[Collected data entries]

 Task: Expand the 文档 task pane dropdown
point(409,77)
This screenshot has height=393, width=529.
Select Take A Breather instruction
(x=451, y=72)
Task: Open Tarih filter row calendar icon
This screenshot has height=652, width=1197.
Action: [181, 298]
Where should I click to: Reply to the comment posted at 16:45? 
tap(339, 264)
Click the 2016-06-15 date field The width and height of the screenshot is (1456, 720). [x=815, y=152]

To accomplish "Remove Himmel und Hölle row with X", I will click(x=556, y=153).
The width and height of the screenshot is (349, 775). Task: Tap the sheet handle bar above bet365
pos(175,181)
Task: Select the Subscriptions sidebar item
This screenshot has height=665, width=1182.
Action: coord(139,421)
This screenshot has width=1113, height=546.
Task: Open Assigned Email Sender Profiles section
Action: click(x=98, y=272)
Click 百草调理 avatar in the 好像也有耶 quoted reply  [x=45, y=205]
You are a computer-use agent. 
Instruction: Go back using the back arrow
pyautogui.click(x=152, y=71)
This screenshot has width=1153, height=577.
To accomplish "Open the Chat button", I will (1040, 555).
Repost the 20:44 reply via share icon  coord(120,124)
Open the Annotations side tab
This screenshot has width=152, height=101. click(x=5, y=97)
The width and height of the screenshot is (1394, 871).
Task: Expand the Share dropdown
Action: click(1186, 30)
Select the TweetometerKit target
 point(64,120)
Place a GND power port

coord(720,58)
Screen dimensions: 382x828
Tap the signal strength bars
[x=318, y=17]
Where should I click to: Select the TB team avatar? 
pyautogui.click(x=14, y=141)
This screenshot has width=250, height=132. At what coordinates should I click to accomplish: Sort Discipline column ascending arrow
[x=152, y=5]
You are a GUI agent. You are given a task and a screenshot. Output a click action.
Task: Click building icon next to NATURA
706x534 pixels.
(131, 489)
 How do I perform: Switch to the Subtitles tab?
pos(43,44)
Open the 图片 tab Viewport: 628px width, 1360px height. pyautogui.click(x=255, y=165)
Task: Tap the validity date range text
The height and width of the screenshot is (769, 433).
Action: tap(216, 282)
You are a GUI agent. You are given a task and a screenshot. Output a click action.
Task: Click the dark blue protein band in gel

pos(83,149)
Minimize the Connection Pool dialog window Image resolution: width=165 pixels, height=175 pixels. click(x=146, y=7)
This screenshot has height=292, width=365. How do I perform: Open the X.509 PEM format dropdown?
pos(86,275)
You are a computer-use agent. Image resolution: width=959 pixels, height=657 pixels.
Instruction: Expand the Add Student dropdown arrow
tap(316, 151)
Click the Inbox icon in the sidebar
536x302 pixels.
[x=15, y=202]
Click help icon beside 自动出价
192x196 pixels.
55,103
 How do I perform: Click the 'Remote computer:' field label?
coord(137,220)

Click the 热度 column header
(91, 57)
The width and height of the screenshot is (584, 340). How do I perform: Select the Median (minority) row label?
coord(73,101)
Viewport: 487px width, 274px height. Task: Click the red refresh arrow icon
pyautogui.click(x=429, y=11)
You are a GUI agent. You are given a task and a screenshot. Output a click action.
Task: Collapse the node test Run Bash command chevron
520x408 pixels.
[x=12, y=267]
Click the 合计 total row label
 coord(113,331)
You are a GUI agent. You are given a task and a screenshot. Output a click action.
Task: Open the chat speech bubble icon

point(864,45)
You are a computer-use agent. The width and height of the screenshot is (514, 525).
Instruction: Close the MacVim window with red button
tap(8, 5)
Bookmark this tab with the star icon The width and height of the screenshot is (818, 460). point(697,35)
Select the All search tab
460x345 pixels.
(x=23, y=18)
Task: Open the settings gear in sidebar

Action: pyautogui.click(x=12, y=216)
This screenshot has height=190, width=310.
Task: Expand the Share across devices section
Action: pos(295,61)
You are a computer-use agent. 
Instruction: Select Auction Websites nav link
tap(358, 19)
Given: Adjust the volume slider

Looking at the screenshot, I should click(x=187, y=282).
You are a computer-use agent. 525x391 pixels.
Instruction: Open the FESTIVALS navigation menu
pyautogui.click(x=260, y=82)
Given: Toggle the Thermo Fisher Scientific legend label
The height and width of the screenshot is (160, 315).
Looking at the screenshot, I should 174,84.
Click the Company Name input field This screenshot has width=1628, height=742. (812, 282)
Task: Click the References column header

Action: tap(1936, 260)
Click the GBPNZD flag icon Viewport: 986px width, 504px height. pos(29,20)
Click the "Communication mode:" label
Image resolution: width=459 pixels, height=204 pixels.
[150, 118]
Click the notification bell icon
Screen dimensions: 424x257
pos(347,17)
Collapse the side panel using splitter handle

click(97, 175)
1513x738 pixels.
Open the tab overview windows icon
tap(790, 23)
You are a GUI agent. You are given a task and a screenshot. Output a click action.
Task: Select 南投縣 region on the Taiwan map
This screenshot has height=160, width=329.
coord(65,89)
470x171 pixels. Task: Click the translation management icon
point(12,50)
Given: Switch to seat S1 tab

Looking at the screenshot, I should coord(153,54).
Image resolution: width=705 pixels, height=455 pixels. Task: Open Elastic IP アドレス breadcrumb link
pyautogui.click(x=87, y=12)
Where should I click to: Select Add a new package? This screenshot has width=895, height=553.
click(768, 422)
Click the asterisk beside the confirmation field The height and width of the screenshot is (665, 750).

**Problem to solve:**
Identify each line in the records above containing the word "date"; copy those lines.

**Task result:**
Click the 2016-06-15 date field The width and height of the screenshot is (1456, 720). [x=815, y=152]
Task: Tap the validity date range text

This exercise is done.